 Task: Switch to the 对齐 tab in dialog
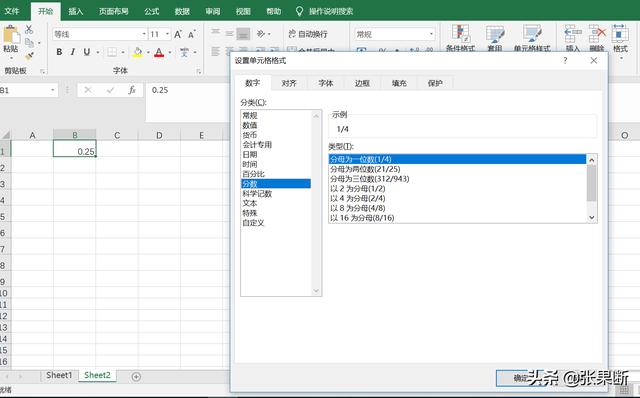tap(289, 83)

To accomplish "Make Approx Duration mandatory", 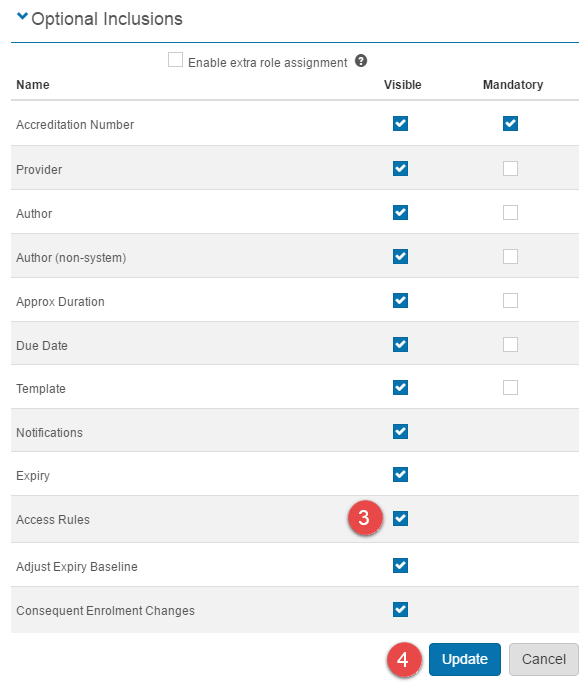I will [510, 301].
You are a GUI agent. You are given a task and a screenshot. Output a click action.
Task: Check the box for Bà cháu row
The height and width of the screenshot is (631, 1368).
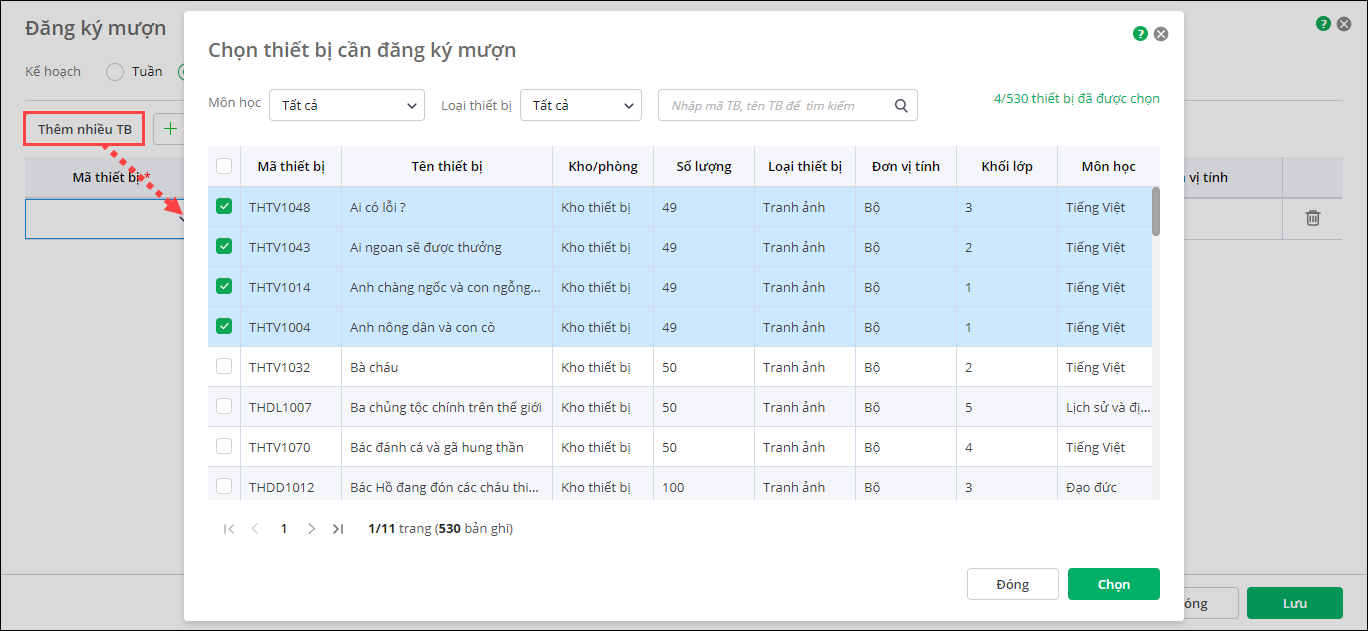(x=224, y=367)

------------------------------------

> [THE TASK]: The answer is the run of lines from the one with "You are a GUI" through the final line of the data, copied exactly, and nothing else; no pictures.

> [TASK RESPONSE]:
You are a GUI agent. You are given a task and a screenshot. Output a click action.
Task: Check the box for Bà cháu row
The height and width of the screenshot is (631, 1368).
(x=224, y=367)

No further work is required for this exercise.